Hellín ha explicado al tribunal que el móvil de Bretón fue manipulado el mismo día de su detención, el 17 de octubre. De las 290 llamadas registradas, se borraron 32. Hellín asegura que todos los registros que fueron eliminados apuntan a llamadas realizadas entre el 30 de septiembre de 2011 y el 10 de octubre de 2011. Aun así, se conservaron los registros de seis de esas llamadas en forma de pantallazos (fotos de la pantalla del teléfono). Entre ellas, está la que hizo al servicio de emergencias 112 denunciando la desaparición de sus hijos. Un segundo borrado más profundo se efectuó, según el perito, cuando el móvil fue devuelto a la familia de Bretón.

También han testificado los peritos que estudiaron los restos de la hoguera, quienes han asegurado que comprobaron que había numerosos componentes vinculados al gasóleo, por lo que se podía deducir que este combustible actuó como acelerante. Otro perito ha afirmado que en una recreación de la hoguera necesitaron unos 80 litros de gasóleo y unos 250 kilos de material vegetal para lograr reproducir las mismas condiciones de calor que alcanzó la hoguera que prendió Bretón.

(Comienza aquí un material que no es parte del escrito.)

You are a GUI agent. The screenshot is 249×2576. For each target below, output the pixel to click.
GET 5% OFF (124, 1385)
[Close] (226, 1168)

Por último, ha comparecido uno de los responsables del tanatorio de Córdoba, ingeniero experto en hornos incineradores. El técnico ha confirmado que con el uso de acelerantes, como el gasóleo, un cuerpo puede ser incinerado. Especialmente, ha afirmado, si se usa una mesa de hierro que actúe de pantalla, como la que usó Bretón el día en que sus hijos desaparecieron. Este experto ha apuntado, no obstante, que los esqueletos suelen terminar el proceso de cremación más o menos enteros y que es necesario molerlos para reducirlos a cenizas. “Aunque si se alarga la duración, pueden llegar a resquebrajarse y romperse en trozos pequeños”, aclara. La policía recogió 200 fragmentos, la mayoría de ellos de muy reducido tamaño, en la hoguera de Las Quemadillas.